_RECORDED DATA_:
········

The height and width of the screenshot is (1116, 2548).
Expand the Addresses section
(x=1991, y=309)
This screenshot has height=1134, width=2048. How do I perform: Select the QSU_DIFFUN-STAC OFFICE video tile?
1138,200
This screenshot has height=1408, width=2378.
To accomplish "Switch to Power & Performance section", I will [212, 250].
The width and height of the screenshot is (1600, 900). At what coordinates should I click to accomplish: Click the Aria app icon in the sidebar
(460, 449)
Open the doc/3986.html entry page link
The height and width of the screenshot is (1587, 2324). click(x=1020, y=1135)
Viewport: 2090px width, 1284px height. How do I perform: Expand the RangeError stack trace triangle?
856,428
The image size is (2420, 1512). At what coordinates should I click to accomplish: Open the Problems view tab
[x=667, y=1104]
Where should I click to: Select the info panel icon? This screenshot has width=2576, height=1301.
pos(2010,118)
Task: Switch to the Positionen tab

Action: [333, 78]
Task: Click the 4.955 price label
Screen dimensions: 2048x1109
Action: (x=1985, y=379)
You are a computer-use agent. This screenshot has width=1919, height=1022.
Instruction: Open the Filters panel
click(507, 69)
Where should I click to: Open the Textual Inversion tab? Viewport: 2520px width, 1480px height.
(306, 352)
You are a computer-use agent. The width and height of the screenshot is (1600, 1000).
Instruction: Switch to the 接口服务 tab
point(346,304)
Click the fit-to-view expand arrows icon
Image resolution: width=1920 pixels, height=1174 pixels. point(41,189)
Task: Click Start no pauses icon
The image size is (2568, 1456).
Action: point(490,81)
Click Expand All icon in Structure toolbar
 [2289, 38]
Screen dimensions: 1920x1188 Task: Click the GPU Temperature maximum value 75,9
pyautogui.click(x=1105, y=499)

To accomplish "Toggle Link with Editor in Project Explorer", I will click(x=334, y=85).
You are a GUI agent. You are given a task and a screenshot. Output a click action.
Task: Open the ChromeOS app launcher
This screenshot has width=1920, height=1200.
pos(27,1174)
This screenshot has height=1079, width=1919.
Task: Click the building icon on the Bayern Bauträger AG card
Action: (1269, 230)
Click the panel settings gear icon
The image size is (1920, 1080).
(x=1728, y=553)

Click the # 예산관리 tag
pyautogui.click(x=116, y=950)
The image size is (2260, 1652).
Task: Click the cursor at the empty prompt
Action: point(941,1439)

········

Please transcribe the material above in full, keeping every character intact.

The height and width of the screenshot is (1116, 2548).
Expand the Addresses section
(x=1991, y=309)
This screenshot has height=1134, width=2048. How do I perform: Select the QSU_DIFFUN-STAC OFFICE video tile?
1138,200
This screenshot has height=1408, width=2378.
To accomplish "Switch to Power & Performance section", I will [212, 250].
The width and height of the screenshot is (1600, 900). At what coordinates should I click to accomplish: Click the Aria app icon in the sidebar
(460, 449)
Open the doc/3986.html entry page link
The height and width of the screenshot is (1587, 2324). click(x=1020, y=1135)
Viewport: 2090px width, 1284px height. How do I perform: Expand the RangeError stack trace triangle?
856,428
The image size is (2420, 1512). At what coordinates should I click to accomplish: Open the Problems view tab
[x=667, y=1104]
Where should I click to: Select the info panel icon? This screenshot has width=2576, height=1301.
pos(2010,118)
Task: Switch to the Positionen tab

Action: [333, 78]
Task: Click the 4.955 price label
Screen dimensions: 2048x1109
Action: (x=1985, y=379)
You are a computer-use agent. This screenshot has width=1919, height=1022.
Instruction: Open the Filters panel
click(507, 69)
Where should I click to: Open the Textual Inversion tab? Viewport: 2520px width, 1480px height.
(306, 352)
You are a computer-use agent. The width and height of the screenshot is (1600, 1000).
Instruction: Switch to the 接口服务 tab
point(346,304)
Click the fit-to-view expand arrows icon
Image resolution: width=1920 pixels, height=1174 pixels. point(41,189)
Task: Click Start no pauses icon
The image size is (2568, 1456).
Action: point(490,81)
Click Expand All icon in Structure toolbar
 [2289, 38]
Screen dimensions: 1920x1188 Task: Click the GPU Temperature maximum value 75,9
pyautogui.click(x=1105, y=499)

To accomplish "Toggle Link with Editor in Project Explorer", I will click(x=334, y=85).
You are a GUI agent. You are given a task and a screenshot. Output a click action.
Task: Open the ChromeOS app launcher
This screenshot has width=1920, height=1200.
pos(27,1174)
This screenshot has height=1079, width=1919.
Task: Click the building icon on the Bayern Bauträger AG card
Action: (1269, 230)
Click the panel settings gear icon
The image size is (1920, 1080).
(x=1728, y=553)

Click the # 예산관리 tag
pyautogui.click(x=116, y=950)
The image size is (2260, 1652).
Task: Click the cursor at the empty prompt
Action: point(941,1439)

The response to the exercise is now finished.